What does the NAR settlement mean for McLean investors buying or selling?
Following the August 2024 NAR settlement, buyer-agent compensation is no longer automatically offered through the MLS and is fully negotiable between buyer and seller. Sellers in 22101 now decide explicitly at listing whether and how much to offer toward buyer-agent compensation — typically 2%–2.5% remains competitive at this price point, but all of it is negotiable. Buyers now sign written representation agreements before touring properties. For investor sellers, the listing-side decision is more strategic than ever; for investor buyers, it's worth shopping representation agreements before signing.
What are total seller closing costs on a 22101 property sale?
Beyond agent commission, expect 1%–2% of sale price in non-commission seller closing costs: Virginia grantor tax ($1 per $1,000 sale price plus regional congestion tax in NOVA jurisdictions), title settlement fees, prorated property taxes, prorated HOA dues if applicable, and existing mortgage payoff. On a $2M McLean sale, non-commission seller closing costs typically run $20,000–$30,000. A detailed seller net sheet breaks every line item out — the Jamil Brothers' net sheet tool is the simplest way to model it precisely.
How much can I save with the 1.5% listing program on a 22101 exit?
The Jamil Brothers Realty Group's 1.5% full-service listing program saves the difference between 1.5% and 3% on the sale price. On a $1.5M McLean property: $22,500. On a $2M property: $30,000. On a $3M property: $45,000. On a $4M tear-down rebuild sold to retail: $60,000. The 1.5% fee includes professional photography, drone video, 3D tours, full MLS marketing, and principal-led negotiation — there are no service reductions and no hidden fees.
Glossary
Cap Rate
Net operating income divided by purchase price, expressed as a percentage. The standard yardstick for unlevered rental property yield.
BRRRR
Buy, Rehab, Rent, Refinance, Repeat. A leverage-driven strategy where forced equity from renovation is extracted via refinance and redeployed into the next acquisition.
1031 Exchange
A federal tax-deferral provision allowing investors to defer capital gains and depreciation recapture by reinvesting sale proceeds into a like-kind property within 180 days.
Qualified Intermediary (QI)
A neutral third party that holds 1031 sale proceeds between the relinquished sale and the replacement purchase. Engagement before the sale closes is required to qualify the exchange.
Cost Segregation
An engineering-based tax study that reclassifies portions of a building into 5/7/15-year depreciation buckets, accelerating deductions and lowering taxable income in early years.
Depreciation Recapture
A federal tax applied at sale on previously claimed depreciation, capped at a 25% rate. Triggered when an investment property is sold for more than its depreciated basis.

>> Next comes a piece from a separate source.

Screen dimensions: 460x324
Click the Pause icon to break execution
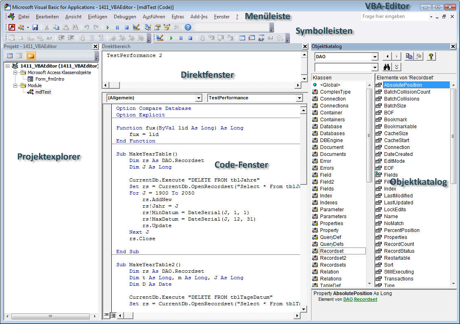point(117,27)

RPA (Resource Protection Area)
A Fairfax County environmental buffer zone near streams, wetlands, or floodplains where building activity is restricted. Critical to verify before tear-down planning.
Section 121 Exclusion
A federal tax provision excluding up to $500K of capital gain ($250K single) on the sale of a primary residence, available once every two years.
Net Investment Income Tax (NIIT)
A 3.8% federal surtax on net investment income (including rental and capital gains income) for taxpayers above defined AGI thresholds.
Langley Pyramid
The Fairfax County Public Schools feeder pattern that delivers students to Langley High School — the primary school-driven demand engine for McLean 22101 property values.